Some sources of healthy fat include:
- Organic meats
- Fish oil supplements
- Nuts & seeds
How Often Should You Eat To Build Muscle?
In order for muscles to grow, the body requires a sufficient supply of energy.
If you fail to feed your hungry muscles then they will begin burning off muscle tissue in order to provide themselves with enough energy and this is not what we want if we wish to build muscle and lose fat.

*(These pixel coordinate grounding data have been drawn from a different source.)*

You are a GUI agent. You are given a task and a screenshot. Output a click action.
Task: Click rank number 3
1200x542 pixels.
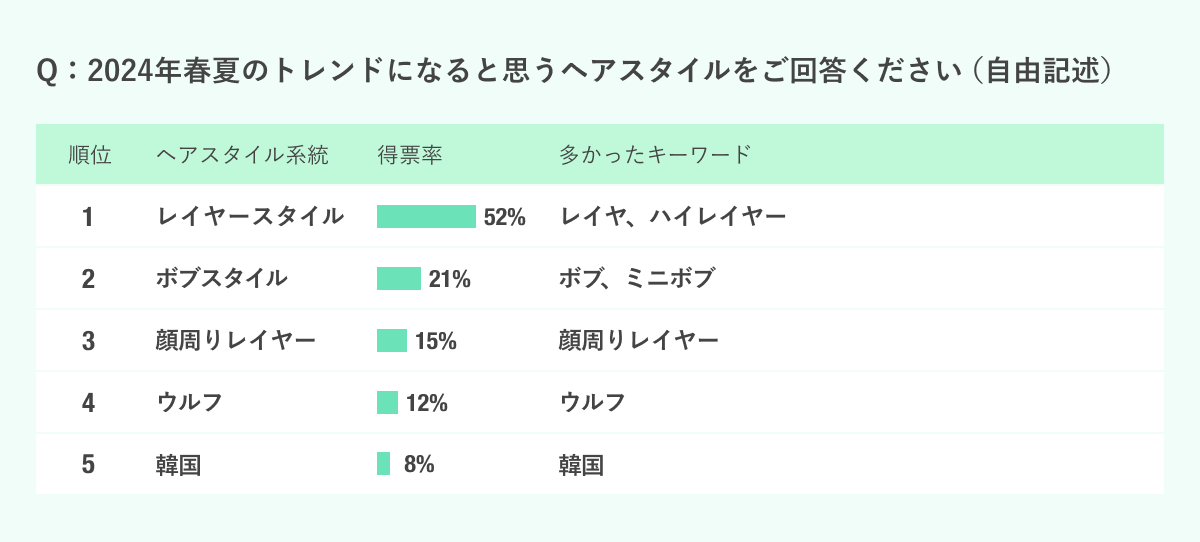pyautogui.click(x=88, y=341)
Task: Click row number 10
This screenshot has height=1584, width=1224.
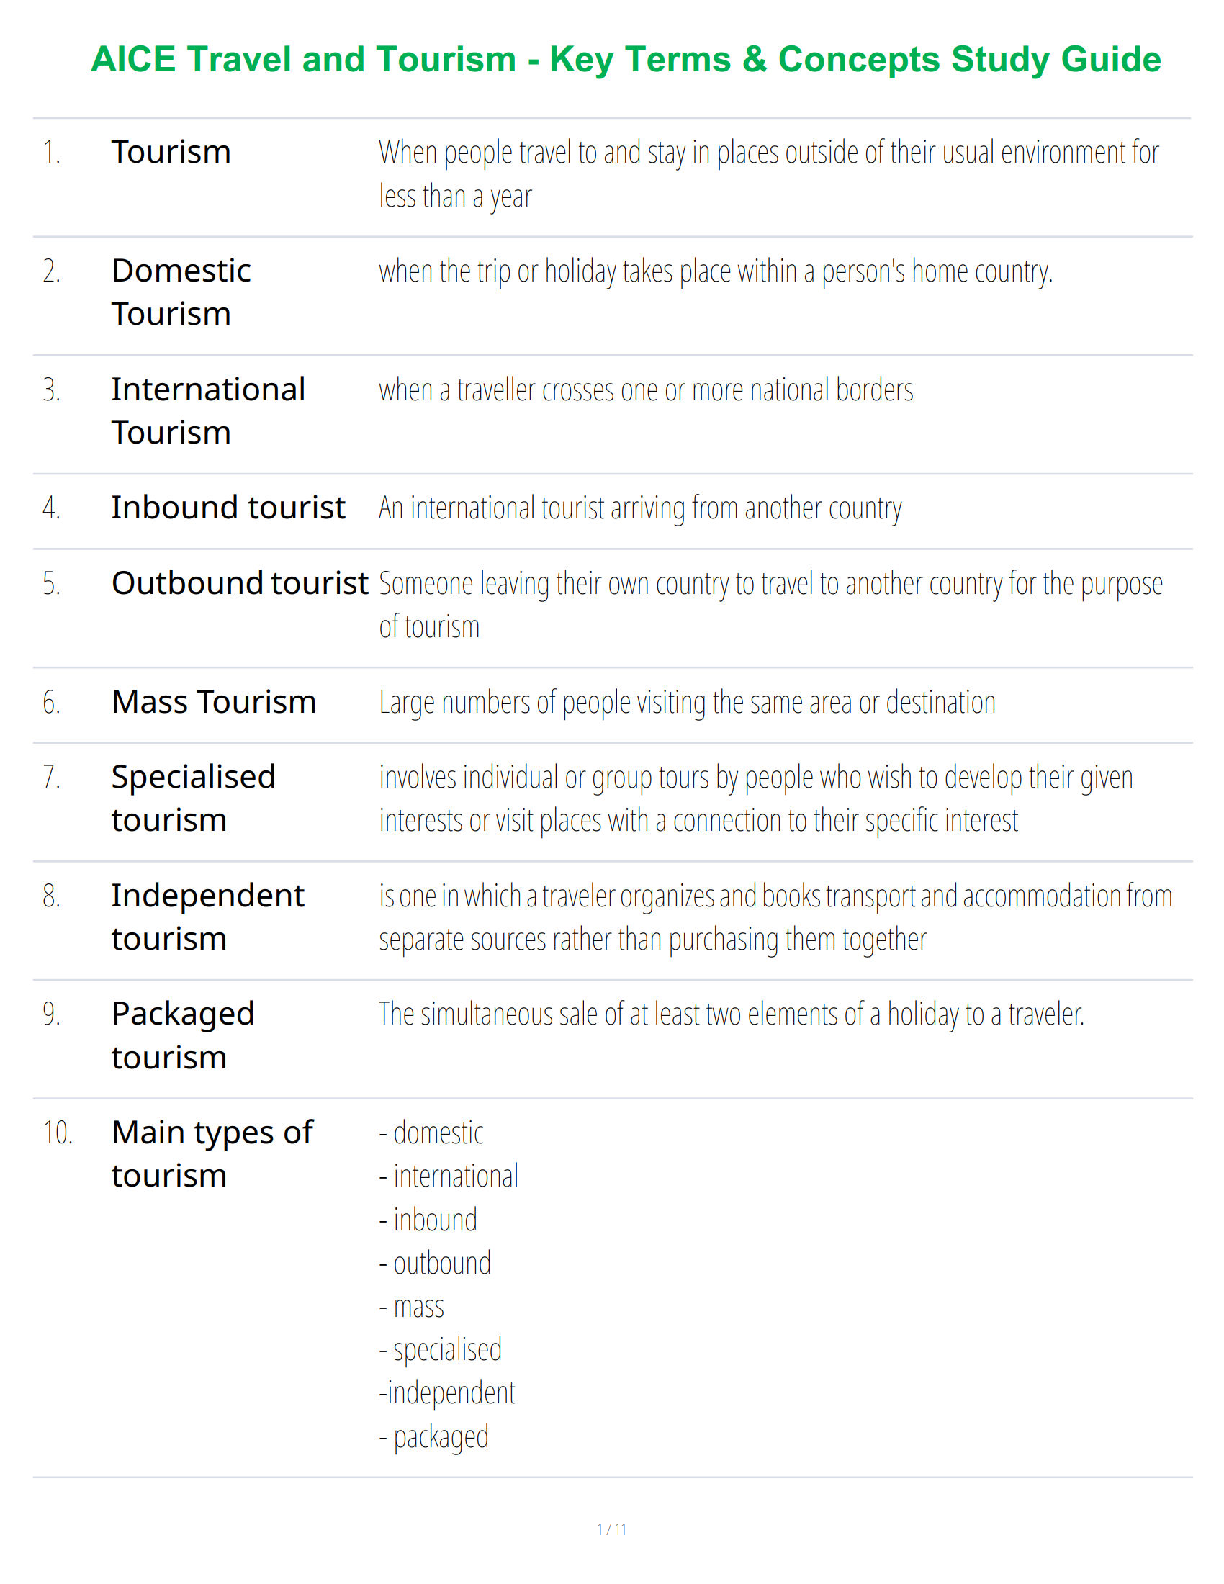Action: [57, 1133]
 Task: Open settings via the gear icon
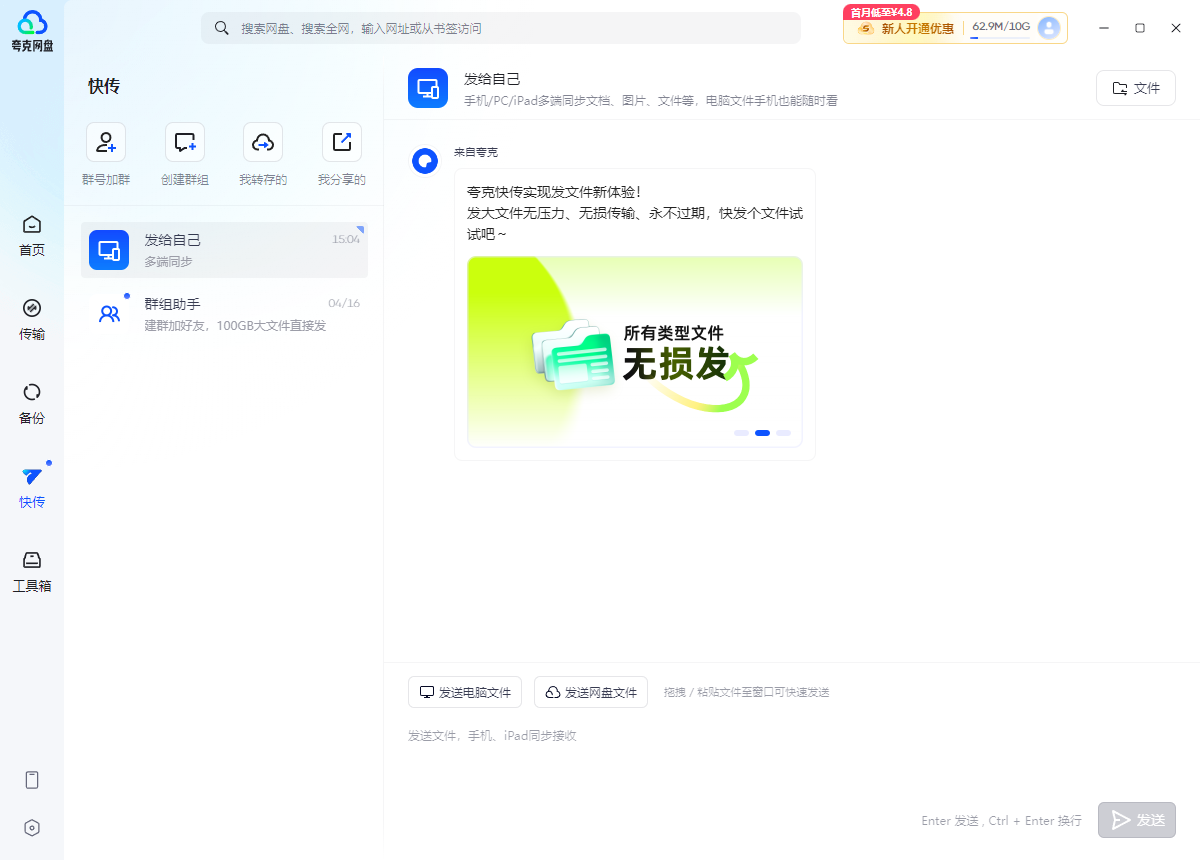(32, 827)
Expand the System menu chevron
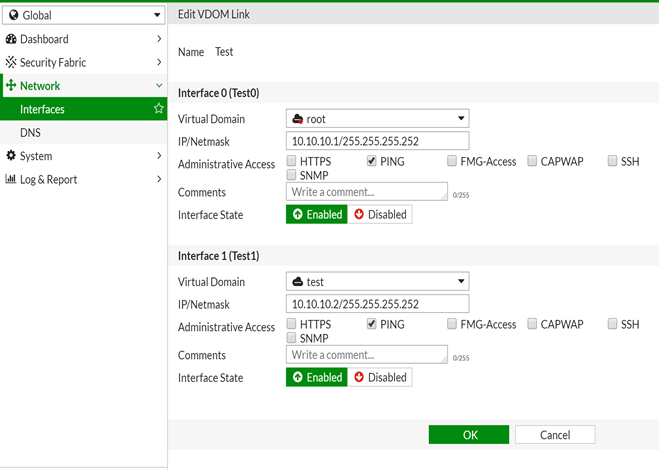The image size is (659, 470). click(x=158, y=156)
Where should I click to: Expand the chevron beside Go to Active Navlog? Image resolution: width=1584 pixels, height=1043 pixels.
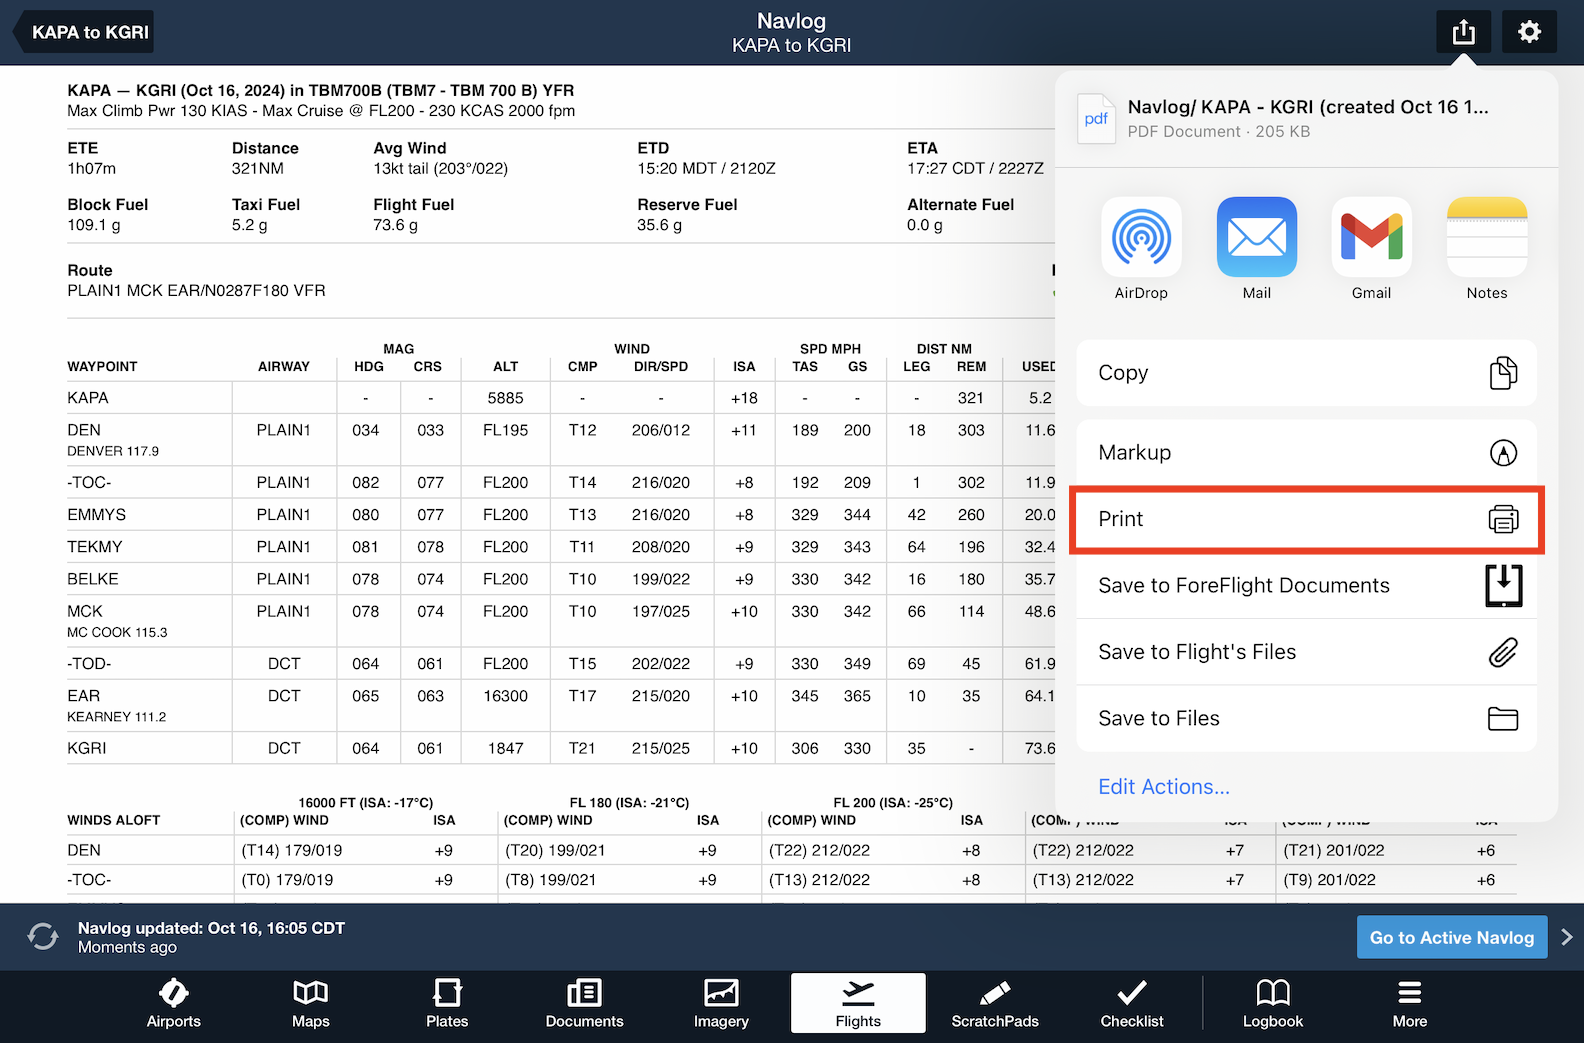pyautogui.click(x=1566, y=937)
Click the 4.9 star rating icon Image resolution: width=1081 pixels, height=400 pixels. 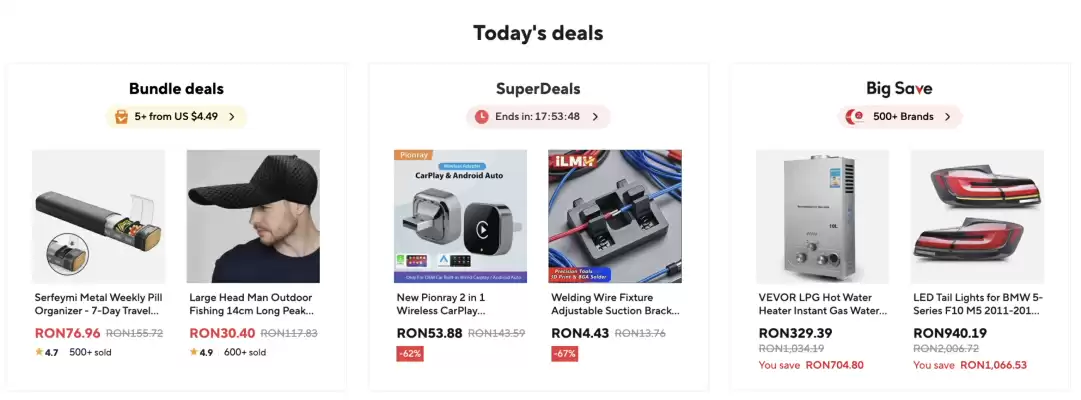click(193, 352)
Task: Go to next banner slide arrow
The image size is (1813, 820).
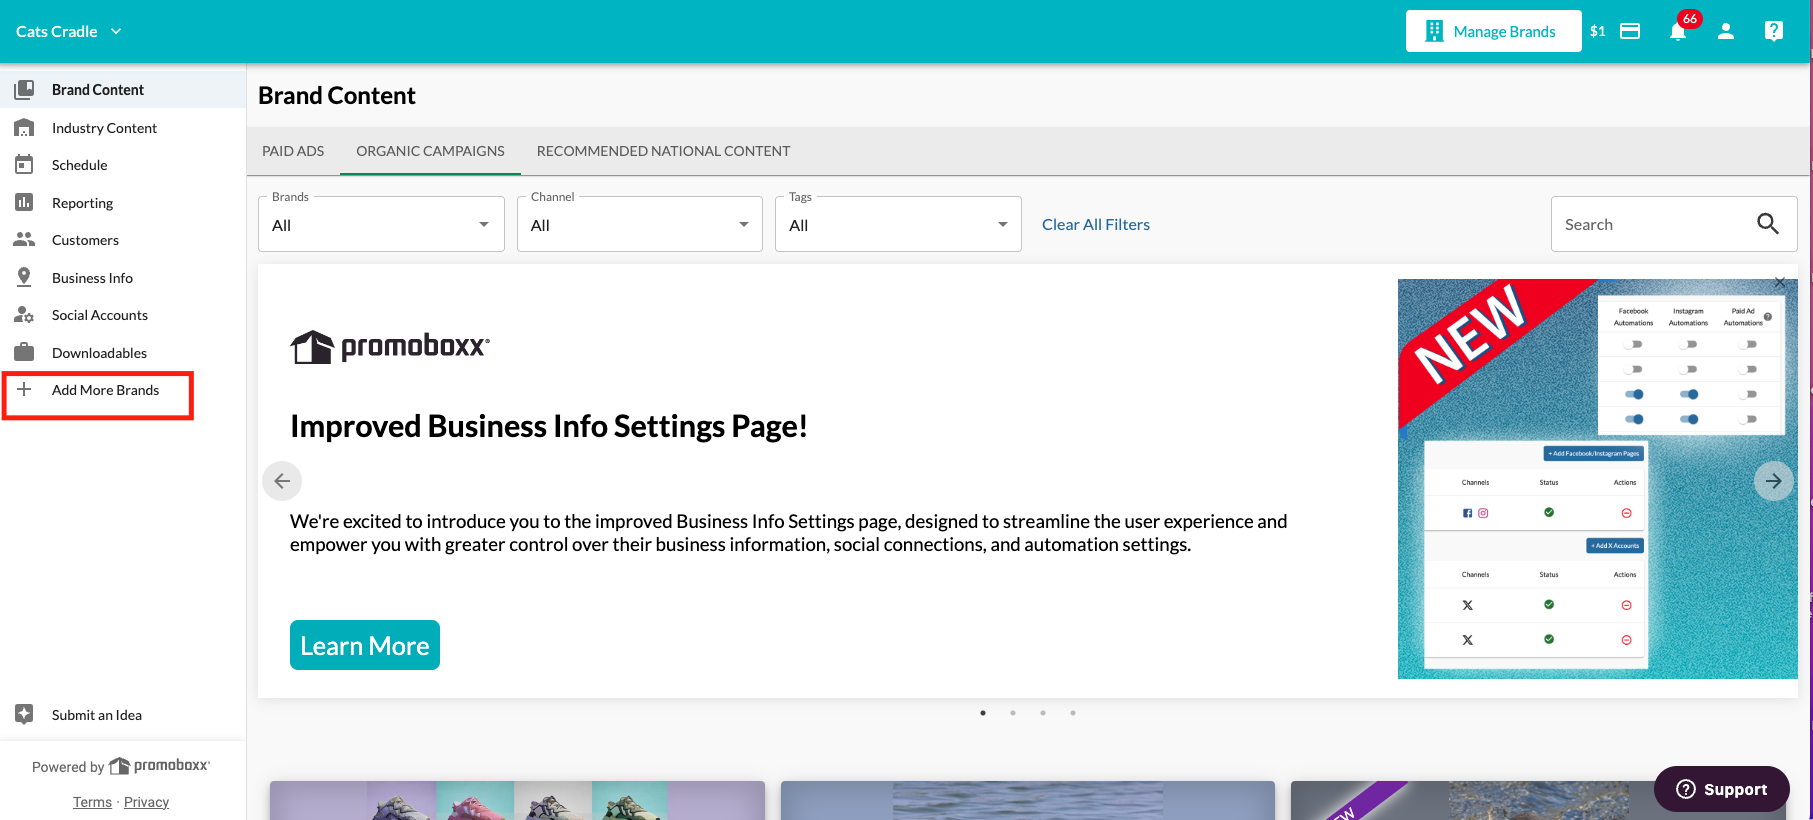Action: point(1773,481)
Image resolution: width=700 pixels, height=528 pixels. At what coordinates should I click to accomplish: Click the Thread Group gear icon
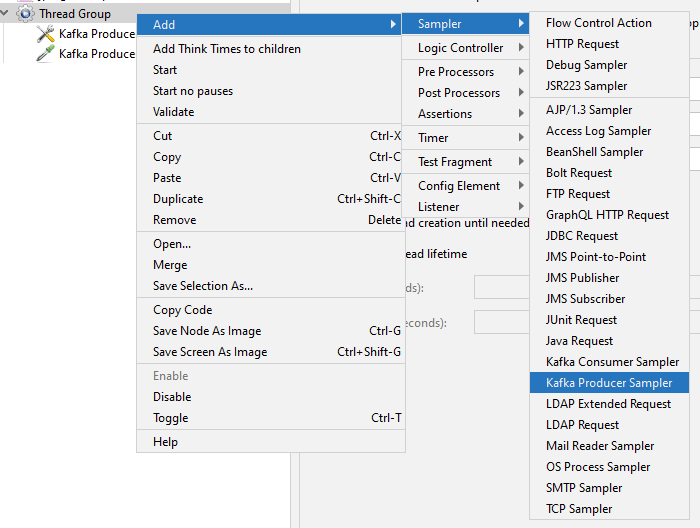26,14
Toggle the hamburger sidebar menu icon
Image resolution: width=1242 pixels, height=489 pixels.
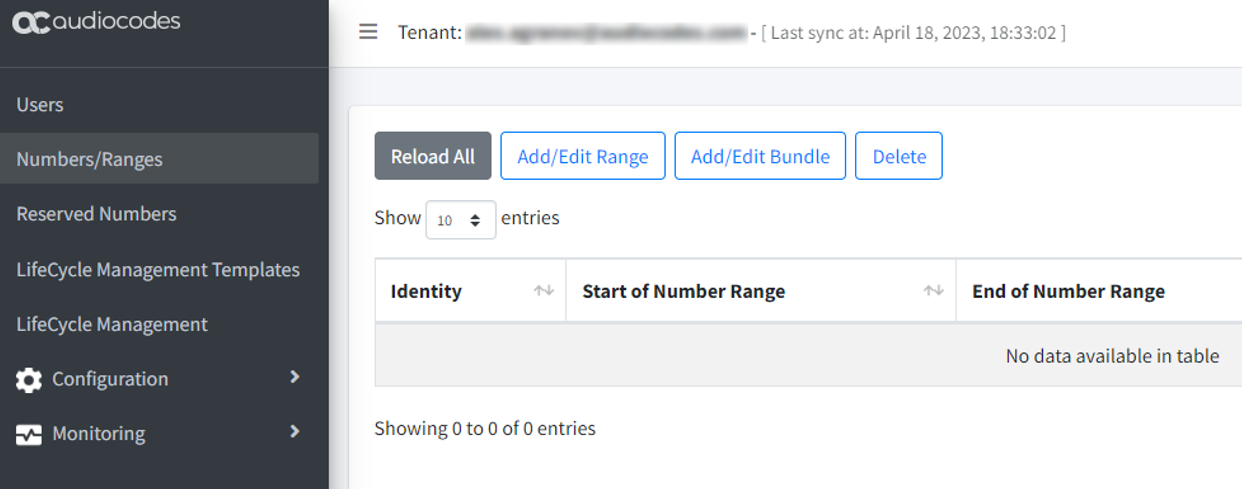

Thus, eating every two or three hours combined with intense exercise should be optimal for keeping your blood sugar levels constant throughout the day while simultaneously providing your body with enough energy to build strong muscles.
Tips For Gaining Muscle
Here are some extra considerations you should make while taking up a 3 days a week muscle building workout program after long rest:
Choose The Right Amount Of Weight
Stay away from going too heavy or too light. A good rule of thumb is that if you can complete a full set with perfect form and still have a little bit of gas in the tank, then it’s probably a good weight to use.
Choose The Right Exercises
Focus on compound exercises because these will help you gain the most muscle. You want to train your whole body and hit all major muscle groups (7).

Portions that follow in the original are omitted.